Scientific classification
- Kingdom: Animalia
- Phylum: Arthropoda
- Class: Insecta
- Order: Coleoptera
- Suborder: Polyphaga
- Infraorder: Cucujiformia
- Family: Cerambycidae
- Genus: Cerambyx
- Species: C. cerdo
- Binomial name: Cerambyx cerdo Linnaeus, 1758
- Synonyms: Cerambyx acuminatus; Hammaticherus pfisteri;

= Cerambyx cerdo =

- Authority: Linnaeus, 1758
- Conservation status: VU
- Synonyms: Cerambyx acuminatus, Hammaticherus pfisteri

Species of beetle

Cerambyx cerdo, commonly known as the great capricorn beetle or cerambyx longicorn, is a species of beetle in family Cerambycidae.
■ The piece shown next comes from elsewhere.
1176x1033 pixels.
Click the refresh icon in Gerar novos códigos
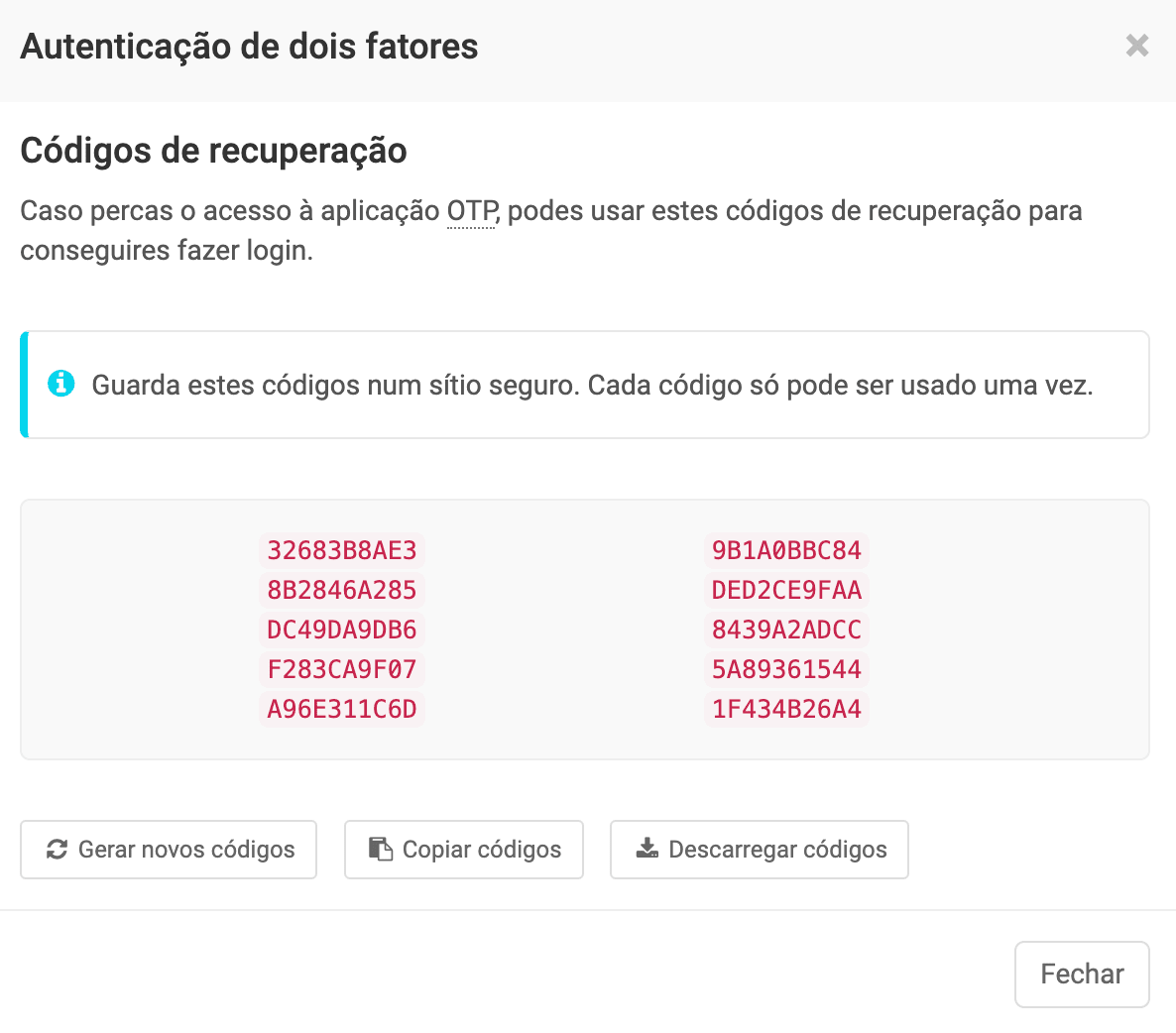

It occurs in North Africa (Algeria, Morocco, and Tunisia), Europe (Austria, Belarus, Bulgaria, Croatia, the Czech Republic, North Macedonia, France, Georgia, Germany, Hungary, Italy, Moldova, Poland, Portugal, Romania, Russia, Serbia, Slovakia, Spain, Sweden, Switzerland, and Ukraine), and West Asia (Armenia, Azerbaijan, Georgia, Iran, and Turkey).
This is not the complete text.